Collins also voted for the Marriage (Gender Clarification) Amendment Bill, the Relationships (Statutory References) Act and the Marriage (Definition of Marriage) Amendment Act. She also voted against civil unions. 

Dr Coleman voted for the Marriage (Gender Clarification) Amendment Bill and against Marriage (Definition of Marriage) Amendment Act.


English, Collins and Dr Coleman all voted against Metiria Turei’s Misuse of Drugs (Medicinal Cannabis) Amendment Bill. 

Dr Coleman questioned “whether [the Green party’s] concern is really about the medicinal applications of cannabis or more about trying to bring cannabis into the mainstream as an accepted part of New Zealand society.”


In 1995 and 2003, English voted against two Death with Dignity bills, which aimed to legalise voluntary euthanasia or physician assisted euthanasia in certain circumstances.
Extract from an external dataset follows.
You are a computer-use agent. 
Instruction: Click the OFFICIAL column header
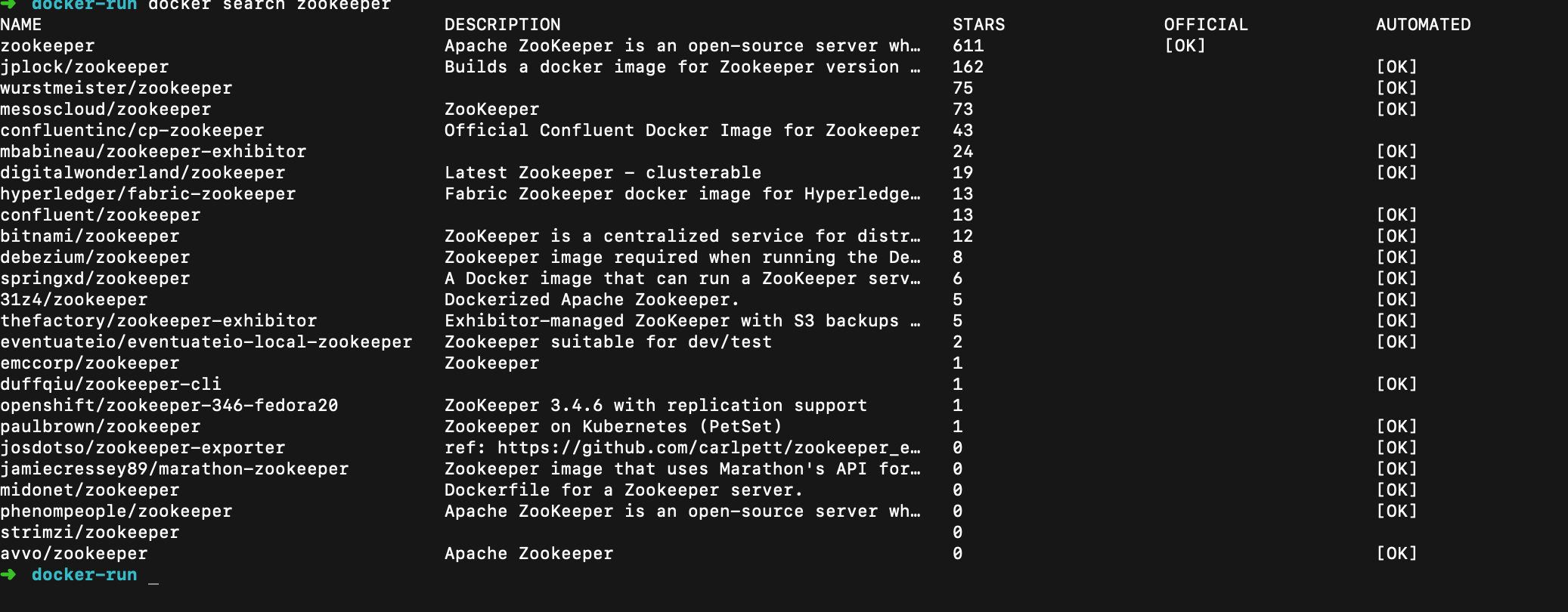(x=1206, y=25)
In 2003 English said the bill set out “a process by which we can validate the taking of a life”, but “no process is good enough to be free from the pressures, the envies, and the hatreds to which any human being can be prey.” Mary English has also been vocal against medically assisted dying

Collins also voted against the bill in 2003. 

Dr Coleman has stayed mum on the subject of euthanasia.


The Prostitution Reform Act 2003 decriminalised prostitution in New Zealand.

English voted against the bill, as did Collins, who said “in my opinion, prostitution is rape accompanied by payment—if the prostitute is lucky,” during the bill’s second reading. 

Dr Coleman was not in politics when the bill went through parliament.

And in case you were wondering, here are some of Prime Minister John Key’s views on the above issues. 

Abortion: In 2014, Key told Family First’s Bob McCoskrie that he did not think New Zealand’s abortion laws needed liberalisation. “I think the law broadly works,” he said. “If you went to further liberalisation [of abortion laws] my concern is that people would see it as a legitimate contraceptive device in a way that all of a sudden they’d be more encouraged to go down that path and be less careful.” But he said the right to have an abortion was important for women in many situations. 

Marriage equality: In 2013, he voted for the Marriage (Definition of Marriage) Amendment Act. He voted for the Relationships (Statutory References) Act, but against the Civil Union Bill in 2004.

Cannabis: Key voted against Metiria Turei’s Misuse of Drugs (Medicinal Cannabis) Amendment Bill. 

Euthanasia: In 2003, he voted for the first reading of the Death with Dignity Bill. 

Prostitution: Key voted against a third reading of the The Prostitution Reform Bill in 2003.

Clarification: An earlier bingo card, that suggested Judith Collins voted against all marriage equality bills, has been updated. Collins voted for the Marriage (Gender Clarification) Amendment Bill, the Relationships (Statutory References) Act and against civil unions. But she voted for the Marriage (Definition of Marriage) Amendment Act which allows people to marry regardless of their sex, sexual orientation, or gender identity. 

Clarification 2: An earlier bingo card, that suggested John Key voted against the Death with Dignity Bill in 2003, has been replaced.